AGA establishes NIH-funded registry to track fecal microbiota transplants
Today, the American Gastroenterological Association (AGA) announced that it has received funding from the National Institute of Allergy and Infectious Diseases (NIAID) of the National Institutes of Health (NIH) to launch the first national registry assessing short- and long-term patient outcomes associated with fecal microbiota transplantation (FMT).
Rapidly accumulating evidence suggests that modifying gut microbiota may promote health or treat disease, with FMT for Clostridium difficile infection being the first successful clinical application of this concept. Researchers are now exploring FMT for conditions beyond C. difficile, such as inflammatory bowel disease. However, the early adoption and expansion of FMT in clinical practice has outpaced scientific study, resulting in a lack of understanding of the potential health risks from human-to-human transfer of stool.

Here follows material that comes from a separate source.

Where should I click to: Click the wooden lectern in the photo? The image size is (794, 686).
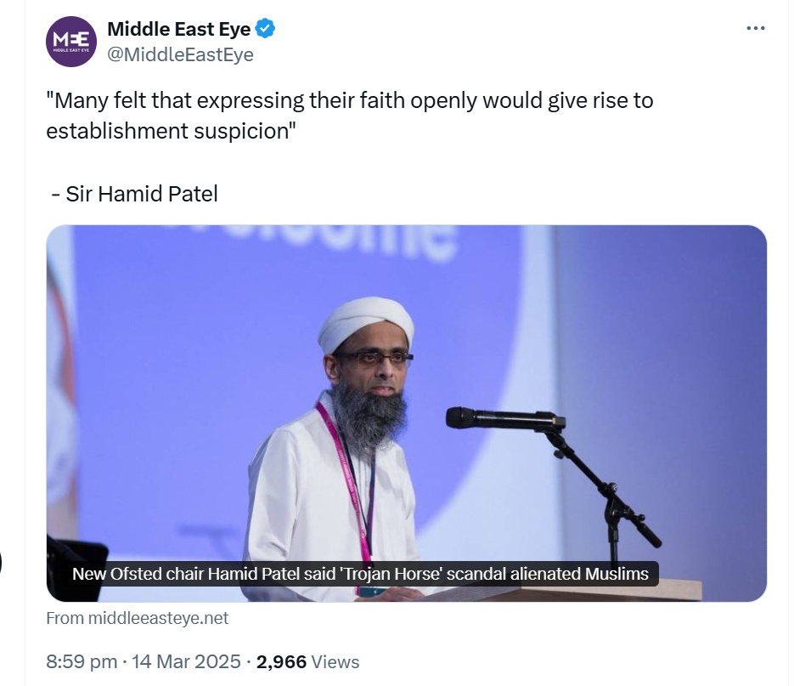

The AGA Fecal Microbiota Transplantation National Registry—a program of the AGA Center for Gut Microbiome Research and Education—will enable researchers to identify potential short-term adverse outcomes and to search for long-term safety concerns, such as development of chronic conditions like irritable bowel syndrome, obesity and diabetes.
"We are in a unique position in which the responsibility to protect the safety of patients receiving FMT is combined with the opportunity to gain tremendous new insights into the biology of the human gut microbiome," said Timothy C. Wang, MD, AGAF, president of the American Gastroenterological Association. "AGA is eager to put a formal infrastructure into place for physicians and patients to report information that will standardize best practices for FMT, while offering insight into the gut microbiome and its role in human health and disease."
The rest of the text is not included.